Designer Spotlight

Designer Charlie Ferrer Makes Going Back to the Office a Very Attractive Option

Billy Clark and Charlie Ferrer have been friends for more than a decade. A couple of years ago, Clark needed more room for the New York outpost of his firm, Billy Clark Creative Management (BCCM). But the space he liked — with big, south-facing windows in a Chelsea building filled with young professionals — was too big for him and his six-person staff. So, he asked Ferrer, an interior designer with a booming business, to take a portion of it. It was a wise move. Ferrer decorated the 1,200-square-foot suite, making it feel almost like home. 

Charlie Ferrer's NYC office
Longtime friends Charlier Ferrer and Billy Clark decided to share an office suite in Chelsea, which Ferrer decorated with art and furniture, much of it for sale on his 1stDibs storefront, giving it a homelike feel. A massive pair of 1960s French freeway lights hang over Ferrer’s office, which contains mood boards and shelving on which he stores material samples and fabric swatches. On the desks are neoclassical glass and brass lamps with pink silk shades, and behind the desk is a Cassina table with a blue laminate surface topped by a French ceramic lamp with a rope motif. Top: Ferrer and Clark stand in their shared suite, of which Clark says, “I love that it’s been a revolving door of pieces.”

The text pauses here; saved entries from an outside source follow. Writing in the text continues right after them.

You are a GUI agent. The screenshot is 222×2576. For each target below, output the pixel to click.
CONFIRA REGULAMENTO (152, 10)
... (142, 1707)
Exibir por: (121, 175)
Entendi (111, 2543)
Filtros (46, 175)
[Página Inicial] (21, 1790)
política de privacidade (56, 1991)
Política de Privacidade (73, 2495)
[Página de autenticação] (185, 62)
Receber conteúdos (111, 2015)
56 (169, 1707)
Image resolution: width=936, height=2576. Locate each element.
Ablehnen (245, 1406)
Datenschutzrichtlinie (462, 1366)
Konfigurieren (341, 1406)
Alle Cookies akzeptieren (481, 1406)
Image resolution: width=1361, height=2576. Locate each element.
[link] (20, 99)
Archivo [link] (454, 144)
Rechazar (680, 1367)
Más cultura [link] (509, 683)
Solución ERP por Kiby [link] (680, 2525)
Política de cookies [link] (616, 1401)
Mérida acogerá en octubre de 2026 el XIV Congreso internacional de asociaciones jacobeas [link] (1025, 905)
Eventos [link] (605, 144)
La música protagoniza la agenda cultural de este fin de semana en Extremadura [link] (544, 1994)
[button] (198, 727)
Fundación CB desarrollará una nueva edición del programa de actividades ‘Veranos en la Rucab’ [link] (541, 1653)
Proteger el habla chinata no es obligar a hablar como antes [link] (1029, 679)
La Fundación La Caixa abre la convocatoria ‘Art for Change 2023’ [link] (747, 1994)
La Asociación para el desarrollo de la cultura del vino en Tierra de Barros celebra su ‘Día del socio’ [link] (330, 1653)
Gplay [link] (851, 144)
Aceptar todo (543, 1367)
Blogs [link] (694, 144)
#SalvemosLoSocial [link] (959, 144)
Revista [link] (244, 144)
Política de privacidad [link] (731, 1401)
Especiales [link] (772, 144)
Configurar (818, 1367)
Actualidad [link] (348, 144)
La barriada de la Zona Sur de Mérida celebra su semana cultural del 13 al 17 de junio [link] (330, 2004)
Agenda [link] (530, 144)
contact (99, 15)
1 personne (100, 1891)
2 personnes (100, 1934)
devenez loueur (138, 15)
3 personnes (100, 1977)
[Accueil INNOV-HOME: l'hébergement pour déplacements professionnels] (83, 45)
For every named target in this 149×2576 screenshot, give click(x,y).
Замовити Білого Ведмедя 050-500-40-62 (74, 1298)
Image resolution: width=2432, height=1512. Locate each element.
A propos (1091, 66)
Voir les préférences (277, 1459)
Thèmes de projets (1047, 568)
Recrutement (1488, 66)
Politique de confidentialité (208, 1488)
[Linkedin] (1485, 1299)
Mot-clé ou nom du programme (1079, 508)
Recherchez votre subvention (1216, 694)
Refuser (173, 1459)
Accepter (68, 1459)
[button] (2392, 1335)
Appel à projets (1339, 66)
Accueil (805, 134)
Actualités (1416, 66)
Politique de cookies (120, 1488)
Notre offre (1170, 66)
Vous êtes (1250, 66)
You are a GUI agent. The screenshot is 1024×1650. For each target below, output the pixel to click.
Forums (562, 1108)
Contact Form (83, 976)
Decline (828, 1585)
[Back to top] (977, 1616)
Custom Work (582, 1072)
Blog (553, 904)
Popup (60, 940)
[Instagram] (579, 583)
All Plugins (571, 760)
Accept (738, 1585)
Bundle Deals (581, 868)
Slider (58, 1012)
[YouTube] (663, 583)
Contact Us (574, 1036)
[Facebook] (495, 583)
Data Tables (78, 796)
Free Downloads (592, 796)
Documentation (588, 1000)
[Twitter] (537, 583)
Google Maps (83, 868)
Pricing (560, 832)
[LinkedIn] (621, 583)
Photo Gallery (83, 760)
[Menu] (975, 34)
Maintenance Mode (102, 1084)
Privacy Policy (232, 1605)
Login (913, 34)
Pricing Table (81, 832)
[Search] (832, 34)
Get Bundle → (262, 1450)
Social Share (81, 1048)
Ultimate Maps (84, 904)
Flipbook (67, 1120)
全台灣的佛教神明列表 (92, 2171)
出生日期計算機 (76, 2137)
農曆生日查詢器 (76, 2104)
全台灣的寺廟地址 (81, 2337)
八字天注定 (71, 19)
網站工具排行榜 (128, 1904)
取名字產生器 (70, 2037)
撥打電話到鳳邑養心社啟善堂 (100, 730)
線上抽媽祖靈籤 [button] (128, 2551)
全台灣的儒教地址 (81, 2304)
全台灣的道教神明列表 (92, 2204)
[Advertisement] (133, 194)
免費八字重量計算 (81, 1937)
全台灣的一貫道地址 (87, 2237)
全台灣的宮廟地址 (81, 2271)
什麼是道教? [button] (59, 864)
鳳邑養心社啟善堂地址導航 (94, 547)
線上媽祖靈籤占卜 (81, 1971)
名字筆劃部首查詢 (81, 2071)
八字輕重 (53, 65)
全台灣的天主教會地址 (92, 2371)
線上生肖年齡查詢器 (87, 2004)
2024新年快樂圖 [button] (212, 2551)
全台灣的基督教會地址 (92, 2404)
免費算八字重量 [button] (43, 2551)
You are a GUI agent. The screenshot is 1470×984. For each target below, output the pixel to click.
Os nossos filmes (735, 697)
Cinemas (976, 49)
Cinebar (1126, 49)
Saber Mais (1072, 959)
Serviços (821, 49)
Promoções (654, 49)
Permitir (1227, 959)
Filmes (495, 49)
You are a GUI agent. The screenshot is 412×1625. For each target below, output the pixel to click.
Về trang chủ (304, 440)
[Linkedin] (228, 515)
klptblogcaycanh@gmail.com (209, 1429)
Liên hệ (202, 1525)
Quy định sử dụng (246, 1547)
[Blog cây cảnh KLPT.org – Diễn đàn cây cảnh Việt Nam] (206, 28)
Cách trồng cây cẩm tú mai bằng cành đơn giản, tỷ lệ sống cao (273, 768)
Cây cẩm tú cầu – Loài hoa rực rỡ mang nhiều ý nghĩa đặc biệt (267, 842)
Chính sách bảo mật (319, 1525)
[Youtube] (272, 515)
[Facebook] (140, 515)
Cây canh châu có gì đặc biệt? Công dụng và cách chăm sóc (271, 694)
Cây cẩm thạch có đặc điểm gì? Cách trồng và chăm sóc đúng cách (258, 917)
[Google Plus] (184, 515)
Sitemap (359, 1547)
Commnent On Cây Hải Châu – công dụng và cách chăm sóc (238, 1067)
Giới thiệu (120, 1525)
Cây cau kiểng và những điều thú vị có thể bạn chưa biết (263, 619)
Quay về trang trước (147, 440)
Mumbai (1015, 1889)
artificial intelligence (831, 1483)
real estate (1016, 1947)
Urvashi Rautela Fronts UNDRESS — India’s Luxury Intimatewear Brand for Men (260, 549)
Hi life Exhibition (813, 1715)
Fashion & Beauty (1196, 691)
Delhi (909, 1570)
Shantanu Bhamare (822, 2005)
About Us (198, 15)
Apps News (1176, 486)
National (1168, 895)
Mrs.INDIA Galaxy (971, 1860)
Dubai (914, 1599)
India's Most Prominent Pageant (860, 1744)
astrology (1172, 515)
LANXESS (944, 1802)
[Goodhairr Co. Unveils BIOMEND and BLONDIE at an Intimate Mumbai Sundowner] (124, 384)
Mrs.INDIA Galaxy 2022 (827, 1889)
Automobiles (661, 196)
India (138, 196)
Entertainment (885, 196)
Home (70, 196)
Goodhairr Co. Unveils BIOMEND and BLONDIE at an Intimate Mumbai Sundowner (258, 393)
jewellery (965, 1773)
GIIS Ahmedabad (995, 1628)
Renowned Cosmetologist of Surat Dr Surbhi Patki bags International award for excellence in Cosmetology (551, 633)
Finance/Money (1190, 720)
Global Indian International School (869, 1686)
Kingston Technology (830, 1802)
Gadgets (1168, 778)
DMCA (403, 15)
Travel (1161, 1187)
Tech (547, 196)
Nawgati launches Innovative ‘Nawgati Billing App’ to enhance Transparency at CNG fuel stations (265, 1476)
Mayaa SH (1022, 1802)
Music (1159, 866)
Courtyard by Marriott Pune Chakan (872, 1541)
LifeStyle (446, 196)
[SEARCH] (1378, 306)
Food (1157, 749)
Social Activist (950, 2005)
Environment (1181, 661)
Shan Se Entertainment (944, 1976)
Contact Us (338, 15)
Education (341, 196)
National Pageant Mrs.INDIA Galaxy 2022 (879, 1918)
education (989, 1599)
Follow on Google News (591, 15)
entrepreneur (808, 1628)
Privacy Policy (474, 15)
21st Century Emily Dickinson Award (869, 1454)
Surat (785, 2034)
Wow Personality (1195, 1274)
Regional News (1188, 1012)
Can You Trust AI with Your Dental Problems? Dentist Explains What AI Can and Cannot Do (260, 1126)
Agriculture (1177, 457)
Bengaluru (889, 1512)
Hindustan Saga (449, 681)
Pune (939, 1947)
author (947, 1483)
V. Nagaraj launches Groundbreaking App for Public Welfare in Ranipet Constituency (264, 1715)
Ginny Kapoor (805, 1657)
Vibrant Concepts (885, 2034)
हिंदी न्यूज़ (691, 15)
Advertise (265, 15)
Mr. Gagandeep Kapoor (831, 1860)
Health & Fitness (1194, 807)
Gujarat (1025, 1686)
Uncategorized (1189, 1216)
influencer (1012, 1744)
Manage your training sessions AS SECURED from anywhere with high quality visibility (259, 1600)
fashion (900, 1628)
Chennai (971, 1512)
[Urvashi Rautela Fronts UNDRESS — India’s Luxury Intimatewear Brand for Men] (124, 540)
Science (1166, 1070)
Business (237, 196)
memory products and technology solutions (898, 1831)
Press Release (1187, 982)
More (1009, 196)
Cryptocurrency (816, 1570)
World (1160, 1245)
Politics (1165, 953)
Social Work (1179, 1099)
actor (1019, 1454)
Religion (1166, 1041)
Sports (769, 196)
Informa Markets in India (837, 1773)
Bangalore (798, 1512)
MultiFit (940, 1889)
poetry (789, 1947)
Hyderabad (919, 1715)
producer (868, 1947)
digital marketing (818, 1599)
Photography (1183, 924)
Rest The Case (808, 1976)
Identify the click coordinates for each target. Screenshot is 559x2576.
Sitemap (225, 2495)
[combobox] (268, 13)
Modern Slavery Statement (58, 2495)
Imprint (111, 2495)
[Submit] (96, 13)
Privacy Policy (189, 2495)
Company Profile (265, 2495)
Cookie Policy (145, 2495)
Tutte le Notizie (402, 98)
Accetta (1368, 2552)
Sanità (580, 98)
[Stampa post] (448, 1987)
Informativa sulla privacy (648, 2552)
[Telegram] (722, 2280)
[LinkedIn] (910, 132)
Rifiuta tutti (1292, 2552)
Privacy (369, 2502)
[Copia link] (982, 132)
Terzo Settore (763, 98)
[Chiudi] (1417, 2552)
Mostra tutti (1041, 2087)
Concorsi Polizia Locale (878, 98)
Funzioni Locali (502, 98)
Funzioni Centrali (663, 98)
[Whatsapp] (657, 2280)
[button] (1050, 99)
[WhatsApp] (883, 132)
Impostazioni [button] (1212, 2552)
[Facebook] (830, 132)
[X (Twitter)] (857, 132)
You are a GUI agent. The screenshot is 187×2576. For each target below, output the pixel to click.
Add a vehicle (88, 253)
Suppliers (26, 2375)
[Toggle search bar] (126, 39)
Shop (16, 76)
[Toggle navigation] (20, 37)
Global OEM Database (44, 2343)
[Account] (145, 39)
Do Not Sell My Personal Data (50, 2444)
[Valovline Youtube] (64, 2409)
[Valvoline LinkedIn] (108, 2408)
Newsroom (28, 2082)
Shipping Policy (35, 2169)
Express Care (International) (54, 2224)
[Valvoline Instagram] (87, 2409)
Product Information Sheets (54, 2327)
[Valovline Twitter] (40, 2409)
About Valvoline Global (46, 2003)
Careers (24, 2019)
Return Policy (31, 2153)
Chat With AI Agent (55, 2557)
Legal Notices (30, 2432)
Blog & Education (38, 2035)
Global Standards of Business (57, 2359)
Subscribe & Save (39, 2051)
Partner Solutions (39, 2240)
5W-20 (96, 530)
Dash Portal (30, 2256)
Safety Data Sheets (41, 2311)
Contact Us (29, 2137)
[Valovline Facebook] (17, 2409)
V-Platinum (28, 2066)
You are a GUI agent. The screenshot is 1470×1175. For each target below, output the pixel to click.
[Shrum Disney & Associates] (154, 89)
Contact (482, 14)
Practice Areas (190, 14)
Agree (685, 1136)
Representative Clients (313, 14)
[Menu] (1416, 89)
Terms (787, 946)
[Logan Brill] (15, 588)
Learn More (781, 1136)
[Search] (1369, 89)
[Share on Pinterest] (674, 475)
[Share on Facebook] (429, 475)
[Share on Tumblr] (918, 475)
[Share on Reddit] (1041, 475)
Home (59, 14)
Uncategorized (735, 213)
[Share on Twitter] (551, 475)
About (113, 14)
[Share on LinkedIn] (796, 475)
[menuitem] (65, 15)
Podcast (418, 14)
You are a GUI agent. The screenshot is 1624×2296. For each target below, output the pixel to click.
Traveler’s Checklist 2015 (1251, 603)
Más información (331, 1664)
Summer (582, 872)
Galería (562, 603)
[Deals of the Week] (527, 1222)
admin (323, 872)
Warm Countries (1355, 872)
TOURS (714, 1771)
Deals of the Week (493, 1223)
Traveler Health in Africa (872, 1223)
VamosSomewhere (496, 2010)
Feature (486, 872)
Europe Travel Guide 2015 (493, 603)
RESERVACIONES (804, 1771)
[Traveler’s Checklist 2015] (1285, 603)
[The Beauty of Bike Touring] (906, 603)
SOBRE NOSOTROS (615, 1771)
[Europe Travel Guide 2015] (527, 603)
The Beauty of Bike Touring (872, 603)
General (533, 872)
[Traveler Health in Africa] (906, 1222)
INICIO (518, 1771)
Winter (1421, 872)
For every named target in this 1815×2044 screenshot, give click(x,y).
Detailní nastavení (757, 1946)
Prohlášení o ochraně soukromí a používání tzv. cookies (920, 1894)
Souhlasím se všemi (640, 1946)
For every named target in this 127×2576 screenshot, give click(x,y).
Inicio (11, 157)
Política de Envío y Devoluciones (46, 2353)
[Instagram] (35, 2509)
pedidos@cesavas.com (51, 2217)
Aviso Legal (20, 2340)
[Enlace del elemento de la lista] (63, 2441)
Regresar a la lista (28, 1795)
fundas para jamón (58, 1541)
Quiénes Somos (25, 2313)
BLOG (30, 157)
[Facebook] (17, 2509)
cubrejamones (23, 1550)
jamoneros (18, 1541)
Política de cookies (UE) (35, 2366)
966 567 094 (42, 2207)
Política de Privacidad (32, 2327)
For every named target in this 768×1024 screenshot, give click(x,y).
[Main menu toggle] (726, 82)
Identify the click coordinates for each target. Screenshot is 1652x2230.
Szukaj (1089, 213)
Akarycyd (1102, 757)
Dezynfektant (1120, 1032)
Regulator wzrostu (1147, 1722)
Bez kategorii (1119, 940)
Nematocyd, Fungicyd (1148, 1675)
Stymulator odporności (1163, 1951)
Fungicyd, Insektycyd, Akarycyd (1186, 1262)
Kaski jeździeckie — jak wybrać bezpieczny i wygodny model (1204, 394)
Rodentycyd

“What I’ve come to emphasize in recent years is warmth and comfort and connections to the past,” says Ferrer, 40. “But office design is often antithetical to that. It’s efficient. It’s indestructible. The exact opposite of what I try to do as a designer.” So, he decided to think of the office as something other than an office. “The intent was to make it feel like a residential interior. We designed it to be efficient and functional but also comfortable and almost nonchalant.”

Anyway, this particular office is more than just an office. It’s a demonstration of what Ferrer can do. “I want clients who come here to see this as a look inside my brain,” he explains. It’s also a look inside his inventory. Most of the pieces are for sale on his 1stDibs storefront, which makes it a kind of showroom. “I love that it’s been a revolving door of pieces,” says Clark. “It keeps things interesting and fresh. We’re constantly being inspired by what’s new.”

Billy Clark and his employees' workspace
Clark and his employees sit together at work stations with proper desk chairs and desks that were designed to be dining tables. The result, says Clark, is that “you don’t feel like you’re at IBM.”

The space is divided into four rooms — a reception area, a shared conference room, and offices for the two companies. Clark, who divides his time between New York and Los Angeles, and his team sit in a kind of bullpen. “All of my work stations are really dining tables. Even though there are proper desk chairs, you don’t feel like you’re at IBM,” he notes, adding, “I think Charlie’s use of residential materials in a work environment is really unique and special. And I love the fact that most of it has a history.”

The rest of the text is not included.